Get Out of Jail Free?
We have been discussing the tension between “law and gospel”. In Lutheran theological jargon this is often referred to as the “law/gospel dialectic.” Aren’t you glad I used the word “tension”? “Opposites”, would also work. In any event, I discussed last week the harm of the overuse of the law without the gospel. When this is done, law, or “demand”, is often used lightly. Instead of a voice that accuses and condemns, it is used only to advise and direct us.
By way of reminder, when the law is used in such a light manner, we reduce our need for Jesus to merely a need for a good example and for inspiration. However, when we are shown our utter failure to love God fully and to love our neighbor as ourselves we then recognize we deserve nothing but punishment.
So that was the shortcoming of the neglect of the weightier purpose of the law, along with its diminutive overuse. But it is also true that we can try to get by with just the gospel, that is, the promises based on what God has done on our behalf. I’ve heard it said, if I must err, I wish to err on the side of the gospel.
Well, that sounds good. But indeed it is to err! Remember how we have said, law and gospel are to be distinguished but not separated? It turns out that when we try to let the gospel stand alone, it really doesn’t end up being the gospel at all! In theological terms this is called “gospel reductionism”.

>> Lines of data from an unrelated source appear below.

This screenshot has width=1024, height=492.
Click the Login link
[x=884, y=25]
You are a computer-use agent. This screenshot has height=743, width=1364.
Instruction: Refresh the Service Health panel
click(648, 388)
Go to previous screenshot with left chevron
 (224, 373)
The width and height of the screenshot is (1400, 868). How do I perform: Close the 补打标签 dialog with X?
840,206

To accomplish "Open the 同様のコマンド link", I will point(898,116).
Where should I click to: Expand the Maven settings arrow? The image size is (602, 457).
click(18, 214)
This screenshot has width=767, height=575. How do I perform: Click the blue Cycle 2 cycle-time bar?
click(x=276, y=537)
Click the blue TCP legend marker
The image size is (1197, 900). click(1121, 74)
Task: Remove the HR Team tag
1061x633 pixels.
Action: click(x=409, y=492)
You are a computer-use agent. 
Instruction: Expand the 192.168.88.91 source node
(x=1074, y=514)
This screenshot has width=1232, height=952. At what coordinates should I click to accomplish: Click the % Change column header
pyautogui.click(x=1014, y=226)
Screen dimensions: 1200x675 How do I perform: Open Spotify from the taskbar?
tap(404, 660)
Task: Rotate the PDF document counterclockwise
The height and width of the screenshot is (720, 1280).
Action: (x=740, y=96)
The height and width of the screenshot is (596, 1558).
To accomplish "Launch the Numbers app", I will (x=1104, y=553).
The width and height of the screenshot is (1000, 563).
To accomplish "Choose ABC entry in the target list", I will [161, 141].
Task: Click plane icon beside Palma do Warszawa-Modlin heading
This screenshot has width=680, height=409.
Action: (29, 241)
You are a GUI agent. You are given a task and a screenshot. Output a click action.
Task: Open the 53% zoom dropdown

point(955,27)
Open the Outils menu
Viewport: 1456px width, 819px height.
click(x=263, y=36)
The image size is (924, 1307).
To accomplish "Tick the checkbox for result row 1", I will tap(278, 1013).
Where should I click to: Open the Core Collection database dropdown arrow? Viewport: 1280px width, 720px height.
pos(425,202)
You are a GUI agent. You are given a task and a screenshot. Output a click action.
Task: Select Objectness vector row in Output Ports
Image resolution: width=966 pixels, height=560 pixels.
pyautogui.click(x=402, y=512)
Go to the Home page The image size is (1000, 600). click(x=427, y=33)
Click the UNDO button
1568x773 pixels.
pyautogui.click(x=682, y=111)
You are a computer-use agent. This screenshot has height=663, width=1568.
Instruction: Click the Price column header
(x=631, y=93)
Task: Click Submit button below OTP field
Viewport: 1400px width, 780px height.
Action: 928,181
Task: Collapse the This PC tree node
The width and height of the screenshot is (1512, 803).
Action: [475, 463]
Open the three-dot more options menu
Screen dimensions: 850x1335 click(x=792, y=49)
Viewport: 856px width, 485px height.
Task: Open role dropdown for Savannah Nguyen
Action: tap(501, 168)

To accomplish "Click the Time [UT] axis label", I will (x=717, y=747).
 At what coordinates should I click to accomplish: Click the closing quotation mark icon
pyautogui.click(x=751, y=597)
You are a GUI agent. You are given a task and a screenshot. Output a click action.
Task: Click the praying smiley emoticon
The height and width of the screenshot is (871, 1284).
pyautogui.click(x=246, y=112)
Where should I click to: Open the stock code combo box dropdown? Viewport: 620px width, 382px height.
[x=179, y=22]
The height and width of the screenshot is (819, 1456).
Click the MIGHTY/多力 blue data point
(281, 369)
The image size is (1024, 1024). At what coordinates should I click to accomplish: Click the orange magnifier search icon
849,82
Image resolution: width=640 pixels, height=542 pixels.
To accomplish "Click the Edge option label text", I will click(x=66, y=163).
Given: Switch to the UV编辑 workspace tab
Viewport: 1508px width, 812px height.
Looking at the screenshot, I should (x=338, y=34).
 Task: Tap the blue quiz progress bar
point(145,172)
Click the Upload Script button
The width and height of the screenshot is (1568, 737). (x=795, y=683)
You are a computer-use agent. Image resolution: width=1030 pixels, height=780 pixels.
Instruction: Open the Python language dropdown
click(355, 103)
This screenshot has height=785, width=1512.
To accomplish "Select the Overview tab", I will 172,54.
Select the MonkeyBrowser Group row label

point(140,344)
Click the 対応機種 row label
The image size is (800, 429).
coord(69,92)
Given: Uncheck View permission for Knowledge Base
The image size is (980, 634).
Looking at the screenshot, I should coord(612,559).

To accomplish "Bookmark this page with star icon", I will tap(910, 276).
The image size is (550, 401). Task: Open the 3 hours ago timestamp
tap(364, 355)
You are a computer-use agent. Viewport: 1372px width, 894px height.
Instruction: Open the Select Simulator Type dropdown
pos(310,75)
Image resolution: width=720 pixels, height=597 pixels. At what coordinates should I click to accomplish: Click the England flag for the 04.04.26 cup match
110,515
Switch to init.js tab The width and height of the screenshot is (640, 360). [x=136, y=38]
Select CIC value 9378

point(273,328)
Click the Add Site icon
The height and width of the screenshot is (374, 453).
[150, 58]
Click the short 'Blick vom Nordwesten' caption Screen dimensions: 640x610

The heart of the gospel is Jesus’ costly death on the cross to atone for our sins so that we might receive forgiveness of sins which enables our salvation. But to receive forgiveness implies a turning from sin. Gospel without law is nothing but “sloppy agape” (agape, pronounced ‘ah-gah-pay’ is the Greek word for ‘love’). It is not a turning from sin, but a “get out of jail free card” so that we can go on sinning with impunity.
Since You Asked…
What is the Christian’s Hope?
In a word, it is the resurrection of the body to life everlasting in the world to come. This is more accurate and complete than just saying “life after death.” It is also more helpful than saying “going to heaven.” When Jesus returns at the end of the age to judge the living and the dead, baptized believers will be raised bodily! They will share in a resurrection similar to Jesus’ resurrection. And being in his presence on that day and for all eternity is not just a matter of escaping to heaven, but living in his presence in the new heaven and earth. The Lord intends to renew and restore his creation. So our central hope is the resurrection of the dead, with believers inheriting the Kingdom.